- _Task prompt_: Transcribe exactly the lines from the one holding "The image size is (1032, 698)." through the closing line of the entries below. Pictures stay out of the copy.

- _Material to process_:
===============
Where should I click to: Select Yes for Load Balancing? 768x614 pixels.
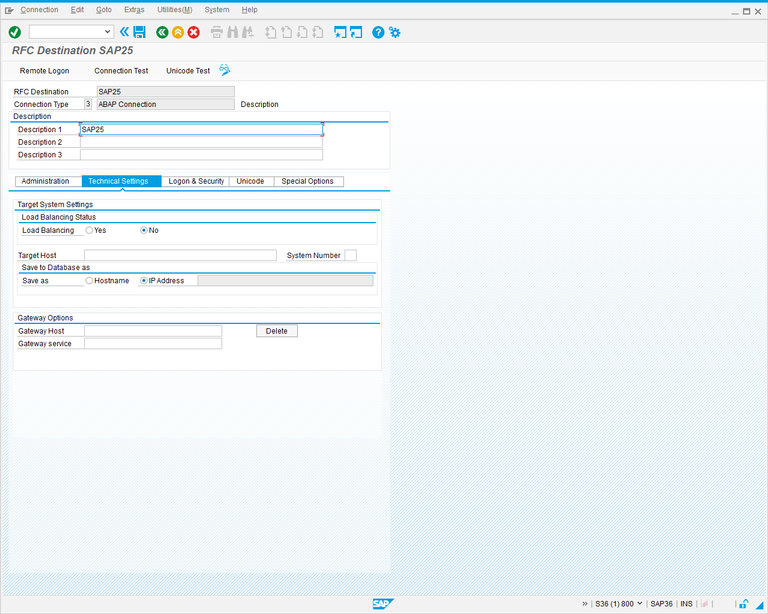[x=90, y=230]
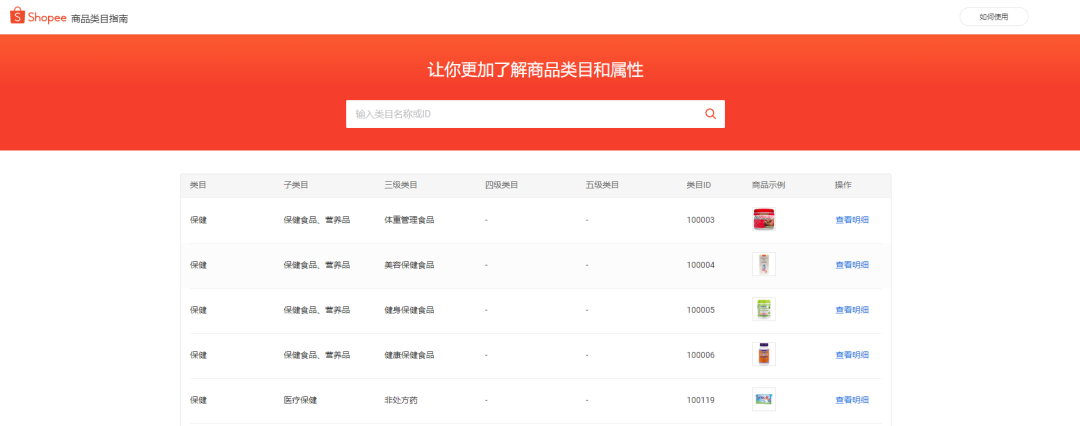Image resolution: width=1080 pixels, height=426 pixels.
Task: Open product thumbnail for category 100003
Action: [763, 220]
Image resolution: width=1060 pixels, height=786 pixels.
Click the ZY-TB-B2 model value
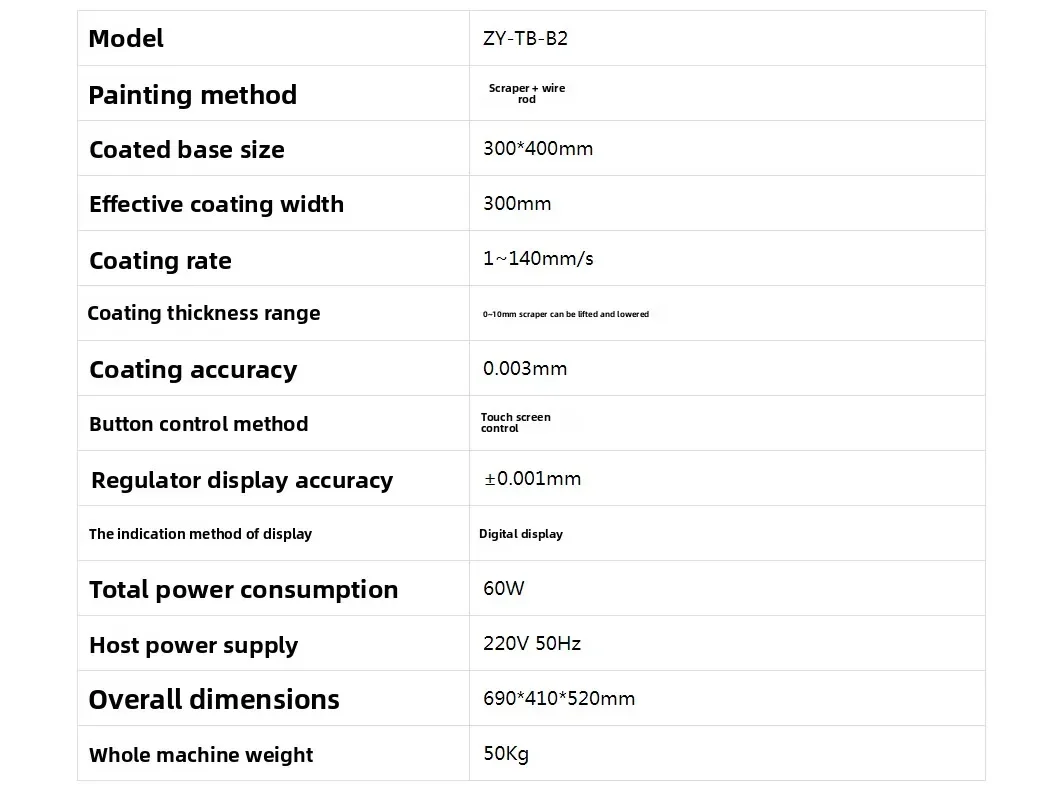pos(525,39)
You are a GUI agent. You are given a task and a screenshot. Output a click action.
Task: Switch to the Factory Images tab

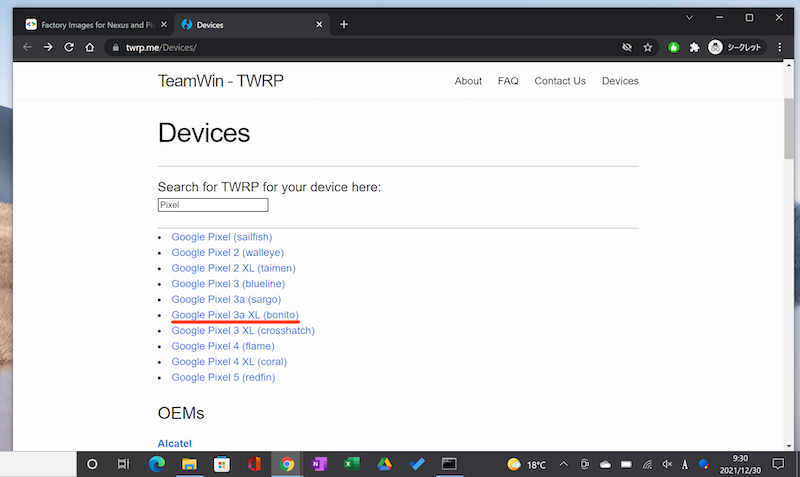pos(88,24)
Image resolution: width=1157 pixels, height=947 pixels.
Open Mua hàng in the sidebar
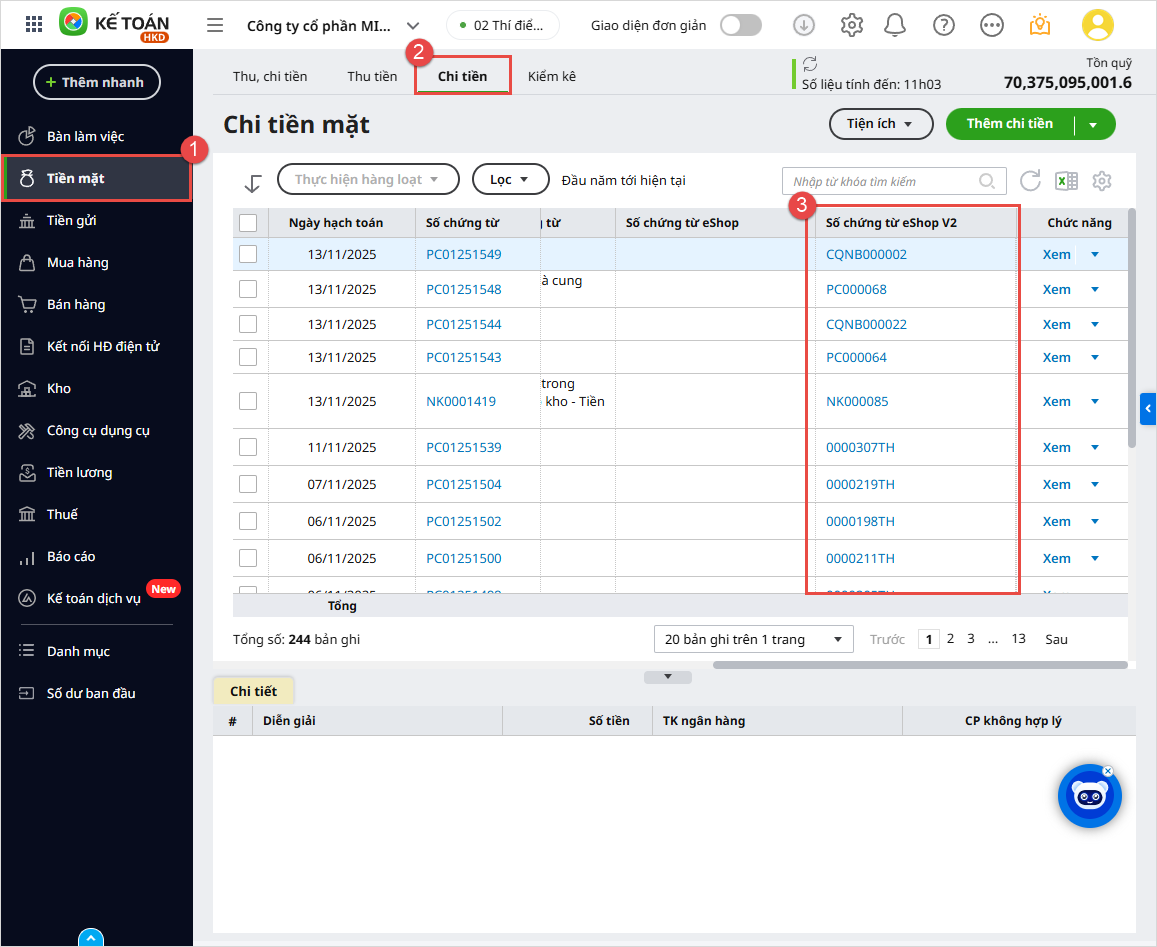pyautogui.click(x=77, y=262)

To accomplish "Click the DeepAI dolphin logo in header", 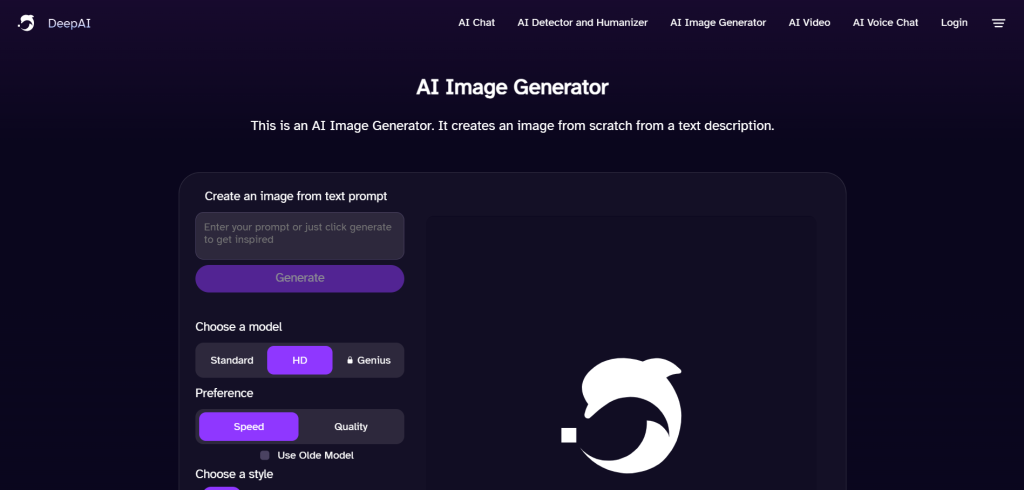I will 26,23.
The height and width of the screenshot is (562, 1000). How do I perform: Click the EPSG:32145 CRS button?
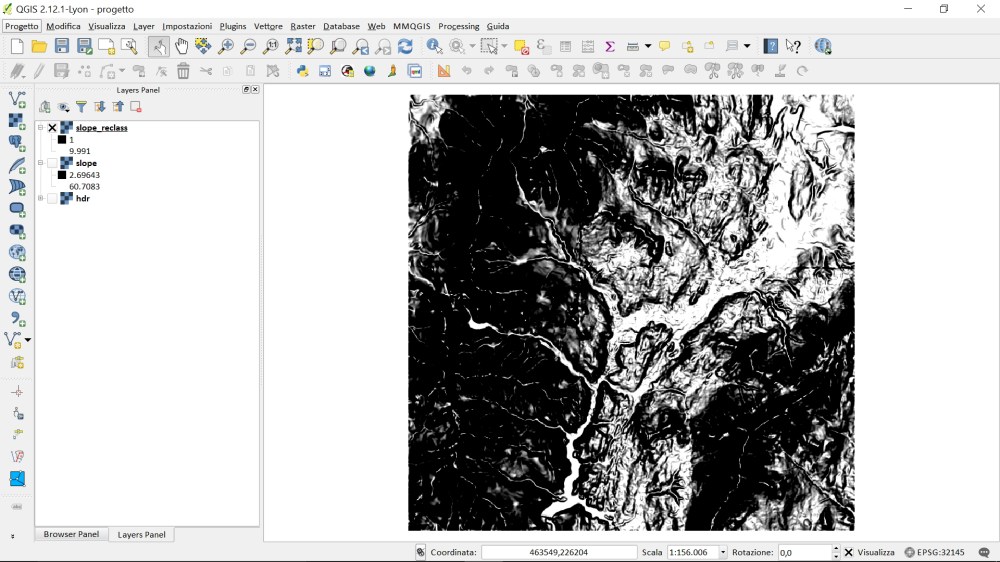coord(934,552)
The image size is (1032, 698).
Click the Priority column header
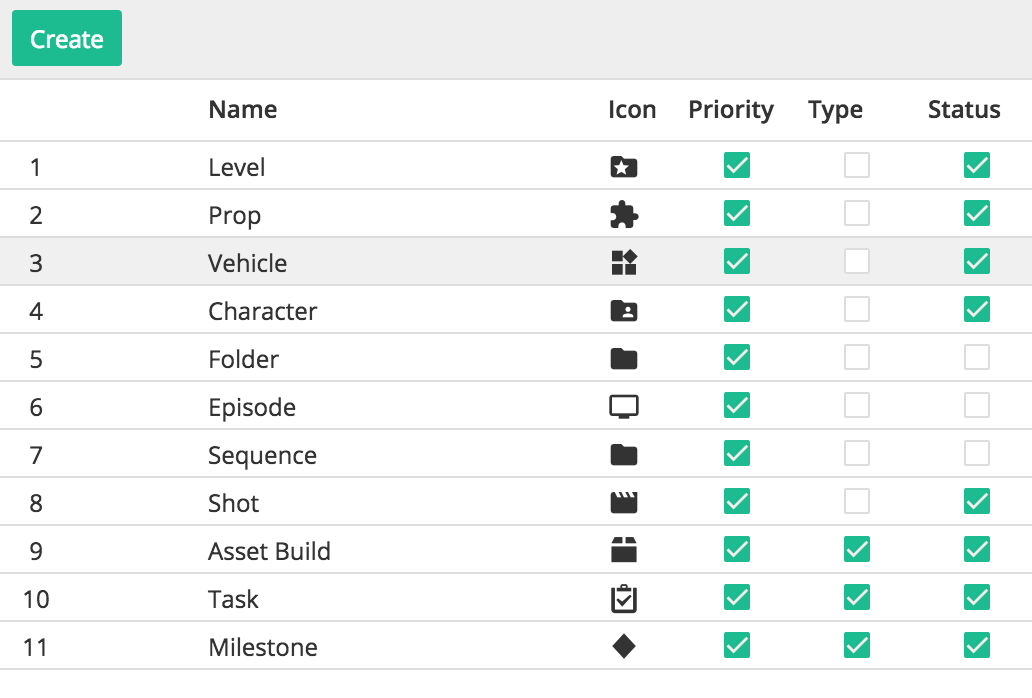click(x=731, y=110)
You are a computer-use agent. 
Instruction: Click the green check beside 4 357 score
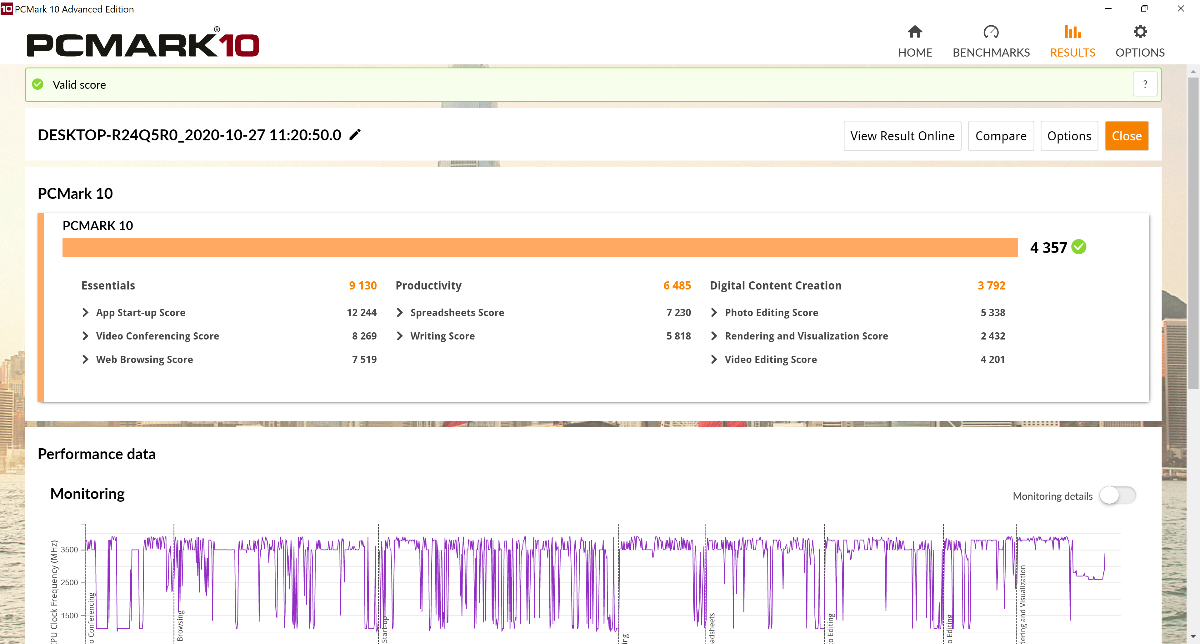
===============
- _Response to this exercise_:
The image size is (1032, 698).
Click the Priority column header
click(x=731, y=110)
You are a computer-use agent. 
Instruction: Click the green check beside 4 357 score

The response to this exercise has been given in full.